Molecular-Level Characterization of Asphaltenes Isolated from Distillation Cuts

• Published in: Energy & fuels Vol. 33; no. 3; pp. 2018 - 2029
• Main Authors: McKenna, Amy M, Chacón-Patiño, Martha L, Weisbrod, Chad R, Blakney, Gregory T, Rodgers, Ryan P
• Format: Journal Article
• Language: English
• Published: American Chemical Society 21.03.2019
• ISSN: 0887-0624; 1520-5029
• DOI: 10.1021/acs.energyfuels.8b04219

Asphaltenes challenge nearly all analytical techniques because of their immense polydispersity in molecular composition and structure. This operationally defined fraction of crude oil, insoluble in n-alkanes but soluble in aromatic solvents, is known to concentrate in vacuum residues and islinked to fouling and deposition issues. However, presence and subsequent characterization of asphaltenes are seldom discussed in conventional/unconventional distillate fractions.
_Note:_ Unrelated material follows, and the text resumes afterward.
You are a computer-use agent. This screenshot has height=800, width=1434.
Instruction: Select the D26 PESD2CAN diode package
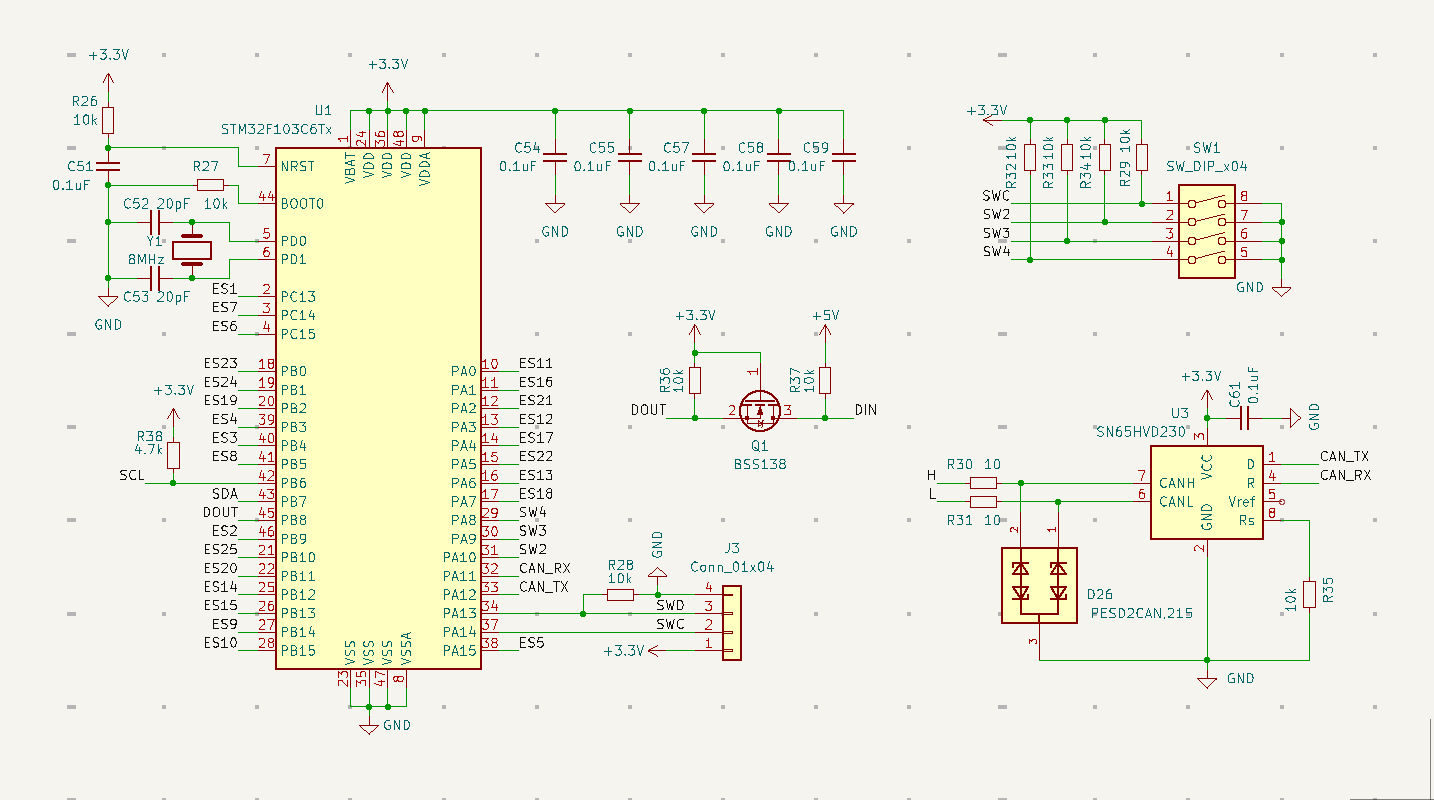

Here, we isolate asphaltenes from conventional (<593 °C/1099 F) and unconventional (>593 °C) distillation cuts and provide molecular-level characterization by electrospray ionization and atmospheric pressure photoionization Fourier transform ion cyclotron resonance mass spectrometry as a function of boiling point. Our results indicate that asphaltene molecular composition starts in the vacuum gas oil range and extends into vacuum residues. Moreover, we report that distillable asphaltene composition exists as both highly polar (heteroatom rich), aliphatic (atypical asphaltenes) species as well as condensed aromatic structures (classical asphaltenes). As a function of distillation temperature, asphaltene compounds exhibit structural trends consistent with thermal cracking that starts between 510 and 538 °C, increases between 538 and 593 °C, and is readily observed at temperatures up to 700 °C. Above 600 °C, low molecular weight compounds (expected to boil at much lower temperatures) that are n-heptane insoluble are detected across all heteroatom classes. Results herein suggest that these compounds are formed through structural rearrangement of archipelago asphaltenes because of thermal cracking reactions that occur during distillation and precipitate as asphaltenes. We report the isolation and mass spectral characterization of asphaltenes isolated from distillation cuts and propose that quantification of asphaltenes in distillates is critical to predict and prevent problems related to catalyst deactivation.